Now that Generation X is 45 to 60, we can actually test the end of that theory, and when I look around at the middle-aged mothers I know, I can confirm its accuracy. They are, by and large, an outspoken, determined, often wine-soaked and/or gummy-infused, take-charge lot. And they will slap down any suggestion that a woman’s best before date is pre-age 45. (In accordance with Globe and Mail standards, I had to remove the F-bombs that peppered several of my interviews and conversations.)

This weekend, I explore the idea that Gen X is rebranding middle-aged motherhood. The women I spoke to are trying water polo and skateboarding and starting new businesses. They are, in many ways, absolutely dancing into middle age like they’re 30.

Do they sometimes feel crappy about getting older? Of course. But, as I wrote in the story, they are also manifesting a truly awesome superpower: They care less and less and less about what people think.
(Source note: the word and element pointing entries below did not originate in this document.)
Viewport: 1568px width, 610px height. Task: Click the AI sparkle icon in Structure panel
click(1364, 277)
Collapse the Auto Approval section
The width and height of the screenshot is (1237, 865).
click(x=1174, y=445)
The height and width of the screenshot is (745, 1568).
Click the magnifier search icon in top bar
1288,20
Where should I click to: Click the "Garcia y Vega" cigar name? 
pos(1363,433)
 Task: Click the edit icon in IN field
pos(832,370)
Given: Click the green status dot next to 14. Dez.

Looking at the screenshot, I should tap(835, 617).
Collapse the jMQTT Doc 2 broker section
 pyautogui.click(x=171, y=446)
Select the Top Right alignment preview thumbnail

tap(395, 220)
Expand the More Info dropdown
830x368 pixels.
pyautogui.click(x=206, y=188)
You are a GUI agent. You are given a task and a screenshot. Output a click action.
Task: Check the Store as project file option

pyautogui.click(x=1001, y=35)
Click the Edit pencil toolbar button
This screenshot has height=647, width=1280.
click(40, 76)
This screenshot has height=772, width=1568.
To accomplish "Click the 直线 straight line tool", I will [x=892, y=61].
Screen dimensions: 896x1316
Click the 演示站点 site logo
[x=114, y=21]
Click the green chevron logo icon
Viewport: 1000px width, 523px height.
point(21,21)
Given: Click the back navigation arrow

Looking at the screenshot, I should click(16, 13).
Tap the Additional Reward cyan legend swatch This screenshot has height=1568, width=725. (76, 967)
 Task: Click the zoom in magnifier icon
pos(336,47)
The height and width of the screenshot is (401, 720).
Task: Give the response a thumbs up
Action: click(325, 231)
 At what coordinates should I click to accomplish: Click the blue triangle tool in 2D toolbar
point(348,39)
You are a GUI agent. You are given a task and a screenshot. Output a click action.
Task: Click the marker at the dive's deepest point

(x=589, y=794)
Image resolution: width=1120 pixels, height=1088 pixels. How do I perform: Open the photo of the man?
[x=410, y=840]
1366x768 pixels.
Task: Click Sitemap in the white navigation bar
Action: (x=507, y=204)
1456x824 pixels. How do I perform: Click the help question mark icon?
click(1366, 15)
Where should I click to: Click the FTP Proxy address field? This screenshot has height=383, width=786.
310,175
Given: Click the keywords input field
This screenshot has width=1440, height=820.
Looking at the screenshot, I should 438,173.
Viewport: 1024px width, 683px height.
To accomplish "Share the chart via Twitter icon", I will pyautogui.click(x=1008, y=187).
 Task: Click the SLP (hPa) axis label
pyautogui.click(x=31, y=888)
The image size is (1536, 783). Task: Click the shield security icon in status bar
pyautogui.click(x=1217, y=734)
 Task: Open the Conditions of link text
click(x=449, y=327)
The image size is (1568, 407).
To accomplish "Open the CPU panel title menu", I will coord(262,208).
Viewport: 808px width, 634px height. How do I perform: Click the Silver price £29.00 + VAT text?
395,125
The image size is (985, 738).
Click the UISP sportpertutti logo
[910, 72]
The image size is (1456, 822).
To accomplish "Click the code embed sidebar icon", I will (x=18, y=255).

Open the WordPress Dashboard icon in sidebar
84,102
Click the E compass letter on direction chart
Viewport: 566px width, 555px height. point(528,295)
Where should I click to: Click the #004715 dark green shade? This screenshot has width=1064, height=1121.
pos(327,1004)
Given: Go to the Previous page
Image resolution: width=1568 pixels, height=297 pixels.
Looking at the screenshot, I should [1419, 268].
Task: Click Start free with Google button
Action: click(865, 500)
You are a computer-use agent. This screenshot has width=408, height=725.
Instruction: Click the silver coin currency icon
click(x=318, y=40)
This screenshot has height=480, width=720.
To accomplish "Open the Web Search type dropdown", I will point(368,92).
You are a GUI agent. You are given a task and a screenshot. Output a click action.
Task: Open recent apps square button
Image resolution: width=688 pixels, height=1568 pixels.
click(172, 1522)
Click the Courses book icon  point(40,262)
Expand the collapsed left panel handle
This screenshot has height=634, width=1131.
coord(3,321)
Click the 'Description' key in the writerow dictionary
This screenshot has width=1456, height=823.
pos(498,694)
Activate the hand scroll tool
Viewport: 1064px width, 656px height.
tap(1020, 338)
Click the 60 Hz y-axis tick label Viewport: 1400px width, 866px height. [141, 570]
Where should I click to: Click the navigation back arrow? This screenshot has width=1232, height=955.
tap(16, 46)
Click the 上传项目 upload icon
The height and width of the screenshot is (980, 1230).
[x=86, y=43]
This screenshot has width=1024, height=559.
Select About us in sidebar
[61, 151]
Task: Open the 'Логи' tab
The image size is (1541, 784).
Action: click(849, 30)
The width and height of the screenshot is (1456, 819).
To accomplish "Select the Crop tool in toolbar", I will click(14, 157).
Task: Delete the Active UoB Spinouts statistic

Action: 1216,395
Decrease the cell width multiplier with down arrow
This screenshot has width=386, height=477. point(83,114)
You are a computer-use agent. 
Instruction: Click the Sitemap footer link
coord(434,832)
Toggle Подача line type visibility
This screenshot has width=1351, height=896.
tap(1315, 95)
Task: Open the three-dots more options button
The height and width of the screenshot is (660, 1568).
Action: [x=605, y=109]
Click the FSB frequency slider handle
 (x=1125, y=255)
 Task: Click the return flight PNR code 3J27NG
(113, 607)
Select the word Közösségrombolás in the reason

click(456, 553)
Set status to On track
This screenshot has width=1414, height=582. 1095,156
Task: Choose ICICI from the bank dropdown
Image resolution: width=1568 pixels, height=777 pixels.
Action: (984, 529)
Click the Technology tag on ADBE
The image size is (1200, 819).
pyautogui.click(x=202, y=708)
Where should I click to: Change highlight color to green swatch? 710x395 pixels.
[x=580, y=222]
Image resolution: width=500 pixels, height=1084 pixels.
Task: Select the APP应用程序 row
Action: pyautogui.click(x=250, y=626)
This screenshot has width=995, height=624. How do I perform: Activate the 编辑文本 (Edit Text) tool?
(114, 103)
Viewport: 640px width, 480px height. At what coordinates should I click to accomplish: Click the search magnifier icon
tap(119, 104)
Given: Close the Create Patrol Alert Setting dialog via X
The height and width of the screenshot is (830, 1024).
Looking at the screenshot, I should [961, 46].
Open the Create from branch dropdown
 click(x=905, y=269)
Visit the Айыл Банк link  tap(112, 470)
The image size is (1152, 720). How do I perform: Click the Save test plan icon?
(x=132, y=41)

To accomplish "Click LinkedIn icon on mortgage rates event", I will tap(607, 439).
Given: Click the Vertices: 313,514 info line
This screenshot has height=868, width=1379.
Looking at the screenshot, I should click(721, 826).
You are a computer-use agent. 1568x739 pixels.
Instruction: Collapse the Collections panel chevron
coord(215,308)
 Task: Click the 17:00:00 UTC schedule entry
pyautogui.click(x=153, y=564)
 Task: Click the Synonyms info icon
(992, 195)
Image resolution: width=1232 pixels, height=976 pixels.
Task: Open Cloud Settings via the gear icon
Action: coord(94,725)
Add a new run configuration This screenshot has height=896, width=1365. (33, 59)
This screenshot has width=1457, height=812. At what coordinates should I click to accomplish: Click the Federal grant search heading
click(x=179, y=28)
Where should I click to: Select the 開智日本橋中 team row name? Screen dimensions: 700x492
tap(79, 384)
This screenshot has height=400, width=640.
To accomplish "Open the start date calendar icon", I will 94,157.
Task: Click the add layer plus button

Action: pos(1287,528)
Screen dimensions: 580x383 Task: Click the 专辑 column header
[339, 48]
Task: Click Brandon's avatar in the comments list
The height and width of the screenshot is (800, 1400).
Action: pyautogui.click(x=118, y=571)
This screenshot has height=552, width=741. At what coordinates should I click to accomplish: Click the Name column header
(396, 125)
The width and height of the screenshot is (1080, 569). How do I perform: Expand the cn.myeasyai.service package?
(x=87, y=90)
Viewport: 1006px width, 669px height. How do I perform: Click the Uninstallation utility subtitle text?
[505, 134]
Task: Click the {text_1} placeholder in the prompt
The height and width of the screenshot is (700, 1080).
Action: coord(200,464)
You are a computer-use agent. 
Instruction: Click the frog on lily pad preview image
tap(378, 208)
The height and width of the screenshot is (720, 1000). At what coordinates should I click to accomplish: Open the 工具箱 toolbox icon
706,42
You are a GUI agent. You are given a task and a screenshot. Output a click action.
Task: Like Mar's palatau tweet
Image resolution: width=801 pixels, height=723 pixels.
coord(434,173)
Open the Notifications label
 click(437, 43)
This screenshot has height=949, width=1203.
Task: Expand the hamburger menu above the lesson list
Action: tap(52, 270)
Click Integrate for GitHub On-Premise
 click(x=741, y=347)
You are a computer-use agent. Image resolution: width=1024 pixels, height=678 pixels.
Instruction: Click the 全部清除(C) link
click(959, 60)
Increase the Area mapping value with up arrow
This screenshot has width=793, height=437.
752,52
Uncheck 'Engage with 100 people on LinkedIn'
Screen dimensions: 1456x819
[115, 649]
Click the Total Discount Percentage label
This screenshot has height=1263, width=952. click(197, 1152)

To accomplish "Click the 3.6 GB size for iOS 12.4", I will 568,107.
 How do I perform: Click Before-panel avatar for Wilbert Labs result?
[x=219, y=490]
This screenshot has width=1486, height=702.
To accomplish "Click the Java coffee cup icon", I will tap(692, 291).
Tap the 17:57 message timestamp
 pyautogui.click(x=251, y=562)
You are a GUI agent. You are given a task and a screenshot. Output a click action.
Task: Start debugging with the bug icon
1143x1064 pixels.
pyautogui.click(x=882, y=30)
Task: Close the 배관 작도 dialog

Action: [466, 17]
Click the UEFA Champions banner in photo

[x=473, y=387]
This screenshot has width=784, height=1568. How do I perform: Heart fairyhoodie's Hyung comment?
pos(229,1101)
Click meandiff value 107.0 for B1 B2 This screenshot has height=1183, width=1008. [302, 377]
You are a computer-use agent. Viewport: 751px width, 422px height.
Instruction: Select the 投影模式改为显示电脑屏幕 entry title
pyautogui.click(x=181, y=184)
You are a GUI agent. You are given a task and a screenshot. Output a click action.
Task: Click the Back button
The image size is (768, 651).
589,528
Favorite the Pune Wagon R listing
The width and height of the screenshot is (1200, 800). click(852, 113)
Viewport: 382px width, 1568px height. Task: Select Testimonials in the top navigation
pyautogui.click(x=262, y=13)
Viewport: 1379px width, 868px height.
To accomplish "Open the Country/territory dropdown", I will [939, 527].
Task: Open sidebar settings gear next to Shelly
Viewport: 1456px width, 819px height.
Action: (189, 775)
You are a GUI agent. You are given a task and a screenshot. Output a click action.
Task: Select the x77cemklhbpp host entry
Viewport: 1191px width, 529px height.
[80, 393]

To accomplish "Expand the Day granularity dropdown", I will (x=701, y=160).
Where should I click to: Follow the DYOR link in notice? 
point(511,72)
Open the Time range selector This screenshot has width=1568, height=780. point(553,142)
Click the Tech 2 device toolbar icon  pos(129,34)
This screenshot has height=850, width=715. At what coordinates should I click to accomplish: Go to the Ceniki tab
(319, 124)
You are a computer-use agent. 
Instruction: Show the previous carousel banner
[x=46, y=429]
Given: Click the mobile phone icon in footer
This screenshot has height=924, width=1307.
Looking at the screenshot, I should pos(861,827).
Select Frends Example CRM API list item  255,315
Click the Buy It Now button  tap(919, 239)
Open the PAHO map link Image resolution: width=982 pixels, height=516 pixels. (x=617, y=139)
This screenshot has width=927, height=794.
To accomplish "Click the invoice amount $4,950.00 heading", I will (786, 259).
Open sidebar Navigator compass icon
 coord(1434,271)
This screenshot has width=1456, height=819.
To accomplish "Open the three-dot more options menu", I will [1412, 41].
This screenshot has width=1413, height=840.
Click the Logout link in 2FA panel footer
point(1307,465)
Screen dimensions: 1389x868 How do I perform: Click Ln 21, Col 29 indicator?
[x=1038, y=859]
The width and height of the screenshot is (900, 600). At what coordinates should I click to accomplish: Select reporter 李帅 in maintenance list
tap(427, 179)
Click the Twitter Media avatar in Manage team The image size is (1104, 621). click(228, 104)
“I want middle age to be different than what society tells me it should be,” Krista Johnson, a 50-year-old mom in Kelowna, B.C., told me.

If society won’t move, mothers like Ms. Johnson plan to move it. But there are signs of a middle-age reboot in the rise of movies about Gen X moms having hot sex with besotted younger men, the glut of lux lubricants on the market, the open discussion of menopause. (Unfortunately, the growing industry of vaginal creams and incontinence underwear is now more advanced than Canada‘s medical system when it comes to effectively treating a condition that affects half the population.)

In particular, women talked about learning from the aging experience of their parents ahead of them, and the fresh views and interests of their kids coming up behind them.

More than one mentioned the loathing they feel now when faced with the mundane tasks of motherhood they have always done. “Right now, I know I am in my good years,” said 50-year-old Oorbee “Aunty Skates” Roy, 50, whose late-in-life skateboarding skills have gone viral online. “And I don’t want to do the laundry.”

Like so many of the subjects that I research, this was a story about the supportive communities we need to create to make our voices more powerful, and to allow the lessons of women ahead to benefit those coming up behind.

The point of rebranding middle age is not to make another set of rules that only some women can – or want – to follow. We’re judged enough after all, one mom observed.